Before filing his opposition, Plaintiff is advised to read the notice that will be provided to him by Defendants when the motion is filed, and Rule 56 of the Federal Rules of Civil Procedure and Celotex Corp. v. Catrett , 477 U.S. 317 (1986) (party opposing summary judgment must come forward with evidence showing triable issues of material fact on every essential element of his claim). Plaintiff is cautioned that because he bears the burden of proving his allegations in this case, he must be prepared to produce evidence in support of those allegations when he files his opposition to Defendants' summary judgment motion. Such evidence may include sworn declarations from himself and other witnesses to the incident, and copies of documents authenticated by sworn declaration. Plaintiff will not be able to avoid summary judgment simply by repeating the allegations of his complaint.

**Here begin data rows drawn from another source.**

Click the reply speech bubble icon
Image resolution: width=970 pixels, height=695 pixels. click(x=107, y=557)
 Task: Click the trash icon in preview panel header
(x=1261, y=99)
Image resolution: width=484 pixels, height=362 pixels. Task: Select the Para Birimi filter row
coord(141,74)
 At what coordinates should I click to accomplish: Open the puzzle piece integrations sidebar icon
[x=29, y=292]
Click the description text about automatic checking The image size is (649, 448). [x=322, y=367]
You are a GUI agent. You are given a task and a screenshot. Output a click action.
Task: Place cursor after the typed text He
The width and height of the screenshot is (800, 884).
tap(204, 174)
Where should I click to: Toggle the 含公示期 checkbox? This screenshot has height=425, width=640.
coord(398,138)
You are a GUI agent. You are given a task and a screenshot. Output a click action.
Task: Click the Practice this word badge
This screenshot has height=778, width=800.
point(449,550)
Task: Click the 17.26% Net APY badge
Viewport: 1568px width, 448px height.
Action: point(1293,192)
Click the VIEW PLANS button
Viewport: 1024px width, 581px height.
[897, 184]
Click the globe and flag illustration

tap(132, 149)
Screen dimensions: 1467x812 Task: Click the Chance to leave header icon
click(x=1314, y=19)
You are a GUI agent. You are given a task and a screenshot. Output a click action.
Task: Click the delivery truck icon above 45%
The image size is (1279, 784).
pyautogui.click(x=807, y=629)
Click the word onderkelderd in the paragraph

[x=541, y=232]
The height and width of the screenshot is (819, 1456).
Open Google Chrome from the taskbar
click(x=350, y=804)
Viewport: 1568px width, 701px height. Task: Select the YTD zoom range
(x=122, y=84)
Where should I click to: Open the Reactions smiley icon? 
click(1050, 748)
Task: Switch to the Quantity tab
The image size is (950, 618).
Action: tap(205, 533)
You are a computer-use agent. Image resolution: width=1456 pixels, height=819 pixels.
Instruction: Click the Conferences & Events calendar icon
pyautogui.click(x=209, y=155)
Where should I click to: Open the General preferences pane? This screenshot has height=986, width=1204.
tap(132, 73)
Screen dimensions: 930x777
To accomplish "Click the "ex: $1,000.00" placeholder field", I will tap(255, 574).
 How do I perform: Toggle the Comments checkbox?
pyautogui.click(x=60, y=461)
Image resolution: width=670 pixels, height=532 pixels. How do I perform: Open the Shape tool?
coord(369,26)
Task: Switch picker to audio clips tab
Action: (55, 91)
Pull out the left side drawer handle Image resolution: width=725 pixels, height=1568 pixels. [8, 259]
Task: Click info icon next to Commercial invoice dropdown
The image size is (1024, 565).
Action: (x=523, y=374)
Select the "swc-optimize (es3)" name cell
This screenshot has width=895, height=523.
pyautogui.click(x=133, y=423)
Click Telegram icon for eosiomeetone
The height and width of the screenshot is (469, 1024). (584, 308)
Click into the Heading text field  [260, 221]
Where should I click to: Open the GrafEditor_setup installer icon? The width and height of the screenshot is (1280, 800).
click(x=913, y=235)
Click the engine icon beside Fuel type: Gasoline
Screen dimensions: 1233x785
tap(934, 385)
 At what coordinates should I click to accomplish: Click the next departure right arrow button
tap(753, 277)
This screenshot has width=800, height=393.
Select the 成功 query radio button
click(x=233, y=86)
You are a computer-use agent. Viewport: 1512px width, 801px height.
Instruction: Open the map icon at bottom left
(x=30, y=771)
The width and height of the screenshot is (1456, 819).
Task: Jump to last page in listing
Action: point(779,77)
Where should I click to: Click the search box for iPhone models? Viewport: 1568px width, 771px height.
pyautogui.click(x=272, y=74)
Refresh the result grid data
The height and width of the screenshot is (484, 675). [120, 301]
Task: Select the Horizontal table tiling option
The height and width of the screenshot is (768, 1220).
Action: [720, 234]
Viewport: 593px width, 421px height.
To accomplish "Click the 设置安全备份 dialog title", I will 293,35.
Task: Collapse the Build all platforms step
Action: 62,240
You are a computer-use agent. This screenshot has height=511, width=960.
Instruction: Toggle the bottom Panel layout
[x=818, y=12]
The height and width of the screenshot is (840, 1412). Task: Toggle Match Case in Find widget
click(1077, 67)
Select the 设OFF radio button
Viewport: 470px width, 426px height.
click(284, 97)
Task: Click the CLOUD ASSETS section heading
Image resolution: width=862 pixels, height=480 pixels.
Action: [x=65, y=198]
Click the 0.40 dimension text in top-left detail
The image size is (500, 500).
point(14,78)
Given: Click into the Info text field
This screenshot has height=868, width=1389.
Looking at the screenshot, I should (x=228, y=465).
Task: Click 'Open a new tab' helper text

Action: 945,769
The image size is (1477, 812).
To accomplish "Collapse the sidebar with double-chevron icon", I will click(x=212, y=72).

c. Defendants shall file a reply brief no later than fourteen days after the date Plaintiff's opposition is filed.

d. The motion shall be deemed submitted as of the date the reply brief is due. No hearing will be held on the motion unless the Court so orders at a later date.

5. Discovery may be taken in this action in accordance with the Federal Rules of Civil Procedure.

6. All communications by Plaintiff with the Court must be served on Defendants, or Defendants' counsel once counsel has been designated, by mailing a true copy of the document to Defendants or Defendants' counsel.

7. It is Plaintiff's responsibility to prosecute this case. Plaintiff must keep the Court informed of any change of address by filing a separate paper with the Clerk headed "Notice of Change of Address, " and must comply with the Court's orders in a timely fashion. Failure to do so may result in the dismissal of this action for failure to prosecute pursuant to Federal Rule of Civil Procedure 41(b).

8. Extensions of time are not favored, though reasonable extensions will be granted. Any motion for an extension of time must be filed no later than fourteen days prior to the deadline sought to be extended.